* _EXERCISE OBJECTIVE_
When you reach the line containing "The width and height of the screenshot is (1289, 1160)." in the entries below, begin reproducing lines exactly, and stop once the line containing "Given: Click the map scale bar" is done.

* _GIVEN ENTRIES_
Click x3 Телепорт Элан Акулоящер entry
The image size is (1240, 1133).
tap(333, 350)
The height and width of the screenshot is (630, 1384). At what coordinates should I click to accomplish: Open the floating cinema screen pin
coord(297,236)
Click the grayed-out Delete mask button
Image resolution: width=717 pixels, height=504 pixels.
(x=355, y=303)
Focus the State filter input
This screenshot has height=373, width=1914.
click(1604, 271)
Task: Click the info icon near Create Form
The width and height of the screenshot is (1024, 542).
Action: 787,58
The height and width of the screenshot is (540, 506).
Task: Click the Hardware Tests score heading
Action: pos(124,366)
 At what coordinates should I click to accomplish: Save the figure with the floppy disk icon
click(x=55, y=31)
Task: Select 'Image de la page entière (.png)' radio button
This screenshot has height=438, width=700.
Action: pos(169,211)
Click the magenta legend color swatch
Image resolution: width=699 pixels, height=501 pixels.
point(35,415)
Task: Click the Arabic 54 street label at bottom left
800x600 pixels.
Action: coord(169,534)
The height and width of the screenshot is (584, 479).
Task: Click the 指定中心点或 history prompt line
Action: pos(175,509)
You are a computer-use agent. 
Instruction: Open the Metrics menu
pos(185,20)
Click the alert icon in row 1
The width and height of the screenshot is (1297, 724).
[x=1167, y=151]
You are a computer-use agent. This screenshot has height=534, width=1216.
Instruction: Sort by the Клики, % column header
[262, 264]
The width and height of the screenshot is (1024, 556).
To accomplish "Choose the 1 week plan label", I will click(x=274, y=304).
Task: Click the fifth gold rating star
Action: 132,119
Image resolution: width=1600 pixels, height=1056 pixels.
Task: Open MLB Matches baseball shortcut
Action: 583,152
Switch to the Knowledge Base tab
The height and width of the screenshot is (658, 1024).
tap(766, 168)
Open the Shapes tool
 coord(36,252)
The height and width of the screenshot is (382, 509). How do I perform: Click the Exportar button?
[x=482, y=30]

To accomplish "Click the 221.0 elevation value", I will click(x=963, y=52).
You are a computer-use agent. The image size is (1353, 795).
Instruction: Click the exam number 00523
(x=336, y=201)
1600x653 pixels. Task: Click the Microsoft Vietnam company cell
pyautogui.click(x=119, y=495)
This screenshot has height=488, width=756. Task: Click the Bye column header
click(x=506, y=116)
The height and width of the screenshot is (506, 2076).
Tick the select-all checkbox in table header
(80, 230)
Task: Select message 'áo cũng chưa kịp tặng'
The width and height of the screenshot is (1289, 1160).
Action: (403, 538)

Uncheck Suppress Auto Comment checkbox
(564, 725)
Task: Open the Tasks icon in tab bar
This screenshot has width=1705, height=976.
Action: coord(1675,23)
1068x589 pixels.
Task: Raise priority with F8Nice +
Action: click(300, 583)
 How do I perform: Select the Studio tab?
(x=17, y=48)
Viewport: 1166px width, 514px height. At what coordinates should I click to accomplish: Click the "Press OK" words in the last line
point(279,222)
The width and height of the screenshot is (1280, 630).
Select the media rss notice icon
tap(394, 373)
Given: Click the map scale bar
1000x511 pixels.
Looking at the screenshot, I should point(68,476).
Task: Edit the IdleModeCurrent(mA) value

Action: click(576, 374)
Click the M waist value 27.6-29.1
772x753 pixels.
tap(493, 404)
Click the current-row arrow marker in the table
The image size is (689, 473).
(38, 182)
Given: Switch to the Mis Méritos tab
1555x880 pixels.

* _WRITTEN SOLUTION_
The width and height of the screenshot is (1289, 1160).
Action: (403, 538)

Uncheck Suppress Auto Comment checkbox
(564, 725)
Task: Open the Tasks icon in tab bar
This screenshot has width=1705, height=976.
Action: coord(1675,23)
1068x589 pixels.
Task: Raise priority with F8Nice +
Action: click(300, 583)
 How do I perform: Select the Studio tab?
(x=17, y=48)
Viewport: 1166px width, 514px height. At what coordinates should I click to accomplish: Click the "Press OK" words in the last line
point(279,222)
The width and height of the screenshot is (1280, 630).
Select the media rss notice icon
tap(394, 373)
Given: Click the map scale bar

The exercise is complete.